28. Показателен пример с дилогией Василия Гроссмана. Внутреннее художественное единство романов «За правое дело» и «Жизнь и судьба» бесспорно. И в той же мере бесспорна полярность политических оценок, данных в обоих романах. Последнее обстоятельство сумело даже подвигнуть противников Гроссмана на разговоры о двурушничестве писателя, что, разумеется, абсурдно. Как абсурдны и рассуждения некоторых его поклонников о том, что вот, дескать, Гроссман сперва лгал, а потом дорос до произнесения всей правды. Гроссман переменился. Проделав колоссальную политическую эволюцию, совершив поворот на 180 градусов, Гроссман как художник остался верен себе и раз навсегда выбранному им для себя методу социалистического реализма. Кстати говоря, и в «свободном мире» точно такая же метаморфоза отнюдь не исключена – пример Говарда Фаста.

29. Занятен пример от противного: незадолго до своего бегства на Запад писатель Анатолий Кузнецов опубликовал в журнале «Юность» роман «Огонь», основным идейным содержанием которого был спор между убежденным коммунистом из столицы и завзятым циником и антисоветчиком из провинции. Спор этот звучал вполне объемно, вполне полифонически, оба антагониста были по профессии журналистами, чем объяснялось их умение формулировать свои мысли. Лишь факт публикации в советском журнале (а значит, и одобрения цензурой) подсказывал читателю, на чью сторону ему должно встать. Но факт бегства писателя, не изменив в романе ни единой запятой, подсказывал нечто прямо противоположное. Предлагаю моим эвентуальным оппонентам самостоятельно ответить на вопрос: о соцреализме или о лжесоцреализме тут шла речь?
30. Ведущий представитель позднего социалистического реализма, его титан и завершитель – Александр Солженицын. Есть у писателя небольшой рассказ «Для пользы дела», который вполне укладывается в рамки социалистического реализма в традиционном понимании этого термина, но дело, конечно, не в нем. Автобиографические свидетельства Солженицына, в особенности книга «Бодался теленок с дубом», убеждают в том, что неприятие писателем тоталитарного режима с самого начала носило тотальный характер – и значит, в данном случае речь идет как раз о лжесоцреализме, о соцреализме неискреннем показательна и «порча», по слову автора, романа «В круге первом»). Впрочем, именно эти черты лжесоцреализма (и прочитанный соответствующим образом « Один день Ивана Денисовича») позволили Георгу Лукачу, а позднее Генриху Беллю сопричислить Солженицына к школе социалистического реализма. Однако оба ранних романа писателя и в особенности эпопея «Красное колесо» несут в себе все не раз обговоренные выше приметы подлинного социалистического реализма. Солженицын государственник, Солженицын свято верит в то, что он пишет, а главное, свято верит в свое право «перегибать» историю (и не только ее), подгонять образы под нужные ему – заранее известные ему ­ выводы. То, что он делает это с поразительным и непревзойденным мастерством, равно как и то, что метод, оторвавшись от своего идеологического источника, оказался столь блистательно обращен в орудие борьбы против последнего, лишний раз доказывает, что социалистический реализм – категория не оценочная, а типологическая. И в любом случае – не мировоззренческая.

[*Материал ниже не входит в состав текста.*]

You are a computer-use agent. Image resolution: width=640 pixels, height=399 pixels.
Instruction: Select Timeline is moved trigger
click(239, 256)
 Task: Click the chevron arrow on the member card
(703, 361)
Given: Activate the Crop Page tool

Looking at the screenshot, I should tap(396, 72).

31. Взаимоотношения поздних – подпольных – представителей социалистического реализма с государством строились на основе все той же – правда, на этот раз действительно вывернутой наизнанку – формулы успеха, свободы, экономической независимости. Представители подлинного социалистического реализма добивались экономической независимости, уходя в сторожа, перебиваясь с хлеба на квас, получая жалкие подачки с Запада. Успех для них заключался в том, чтобы привлечь к себе общественное внимание, вызвать огонь на себя, со всеми вытекающими отсюда последствиями. Личную свободу если не гарантировали, то хоть в какой-то мере обеспечивали успех и известность за рубежом. Логика была такова: прославиться раньше, чем посадят, тогда, по крайней мере, не придется сидеть в полной безвестности.

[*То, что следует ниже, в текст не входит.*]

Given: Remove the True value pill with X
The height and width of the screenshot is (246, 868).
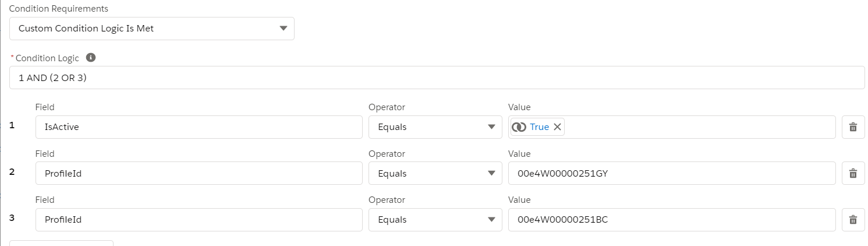Looking at the screenshot, I should point(557,127).
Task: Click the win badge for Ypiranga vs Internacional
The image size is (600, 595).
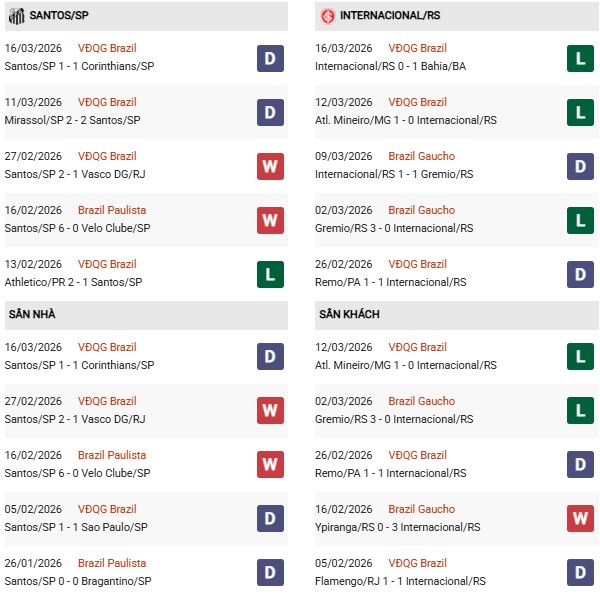Action: click(x=581, y=519)
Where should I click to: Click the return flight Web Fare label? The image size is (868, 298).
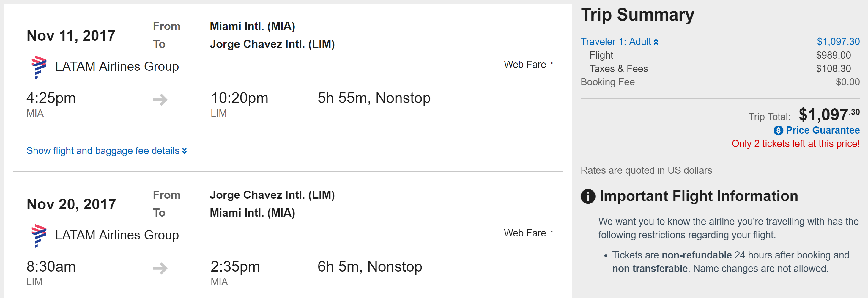click(x=525, y=233)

Любопытен пример с покойным писателем Кормером, проведшим автоцензуру рукописи не предназначавшегося для публикации в СССР романа «Наследство», чтобы не дать материала для обвинения себя по семидесятой статье. Любопытен и наивен – потому что, как известно, был бы человек, а статья найдется! Эмиграция на Запад не освобождала писателей ни от духовной зависимости, ни от страха: рука КГБ могла найти неугодного художника слова и там.

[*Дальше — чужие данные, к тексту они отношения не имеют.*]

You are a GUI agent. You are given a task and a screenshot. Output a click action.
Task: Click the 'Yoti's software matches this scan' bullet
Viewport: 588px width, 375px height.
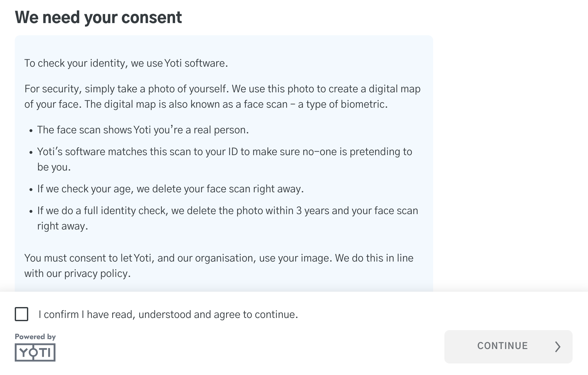tap(224, 152)
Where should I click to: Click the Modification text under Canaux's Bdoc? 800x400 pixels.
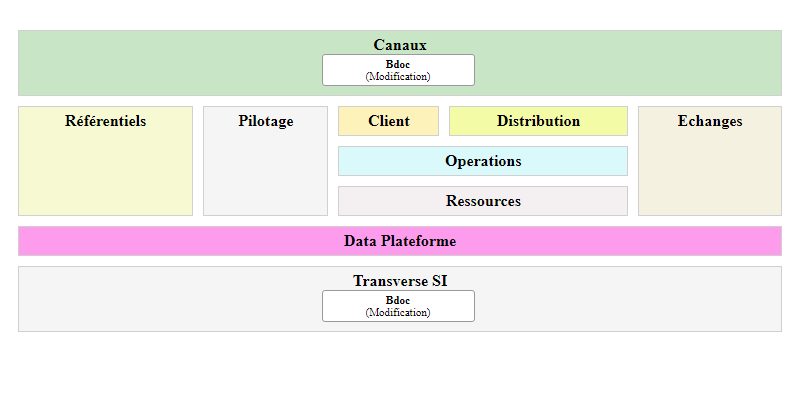pos(398,76)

Гибель Галича и Амальрика ничуть не менее загадочны, чем смерть Машерова или подлинные обстоятельства убийства Джона Фицджеральда Кеннеди.
32. Нынешний несомненный кризис советской литературы – это прежде всего
кризис метода. Подлинный социалистический реализм живет в добровольном духовном единении с государством или в отчаянном противостоянии ему; это литература тоталитарного теократического режима, и вместе с его крушением гибнет и она. Уже даже сейчас вершинные произведения социалистического реализма удручают своей ненужностью. А писать или читать полуправду не хочет уже никто. А каким-то иным методом наши даже лучшие сочинители овладеть просто не в состоянии.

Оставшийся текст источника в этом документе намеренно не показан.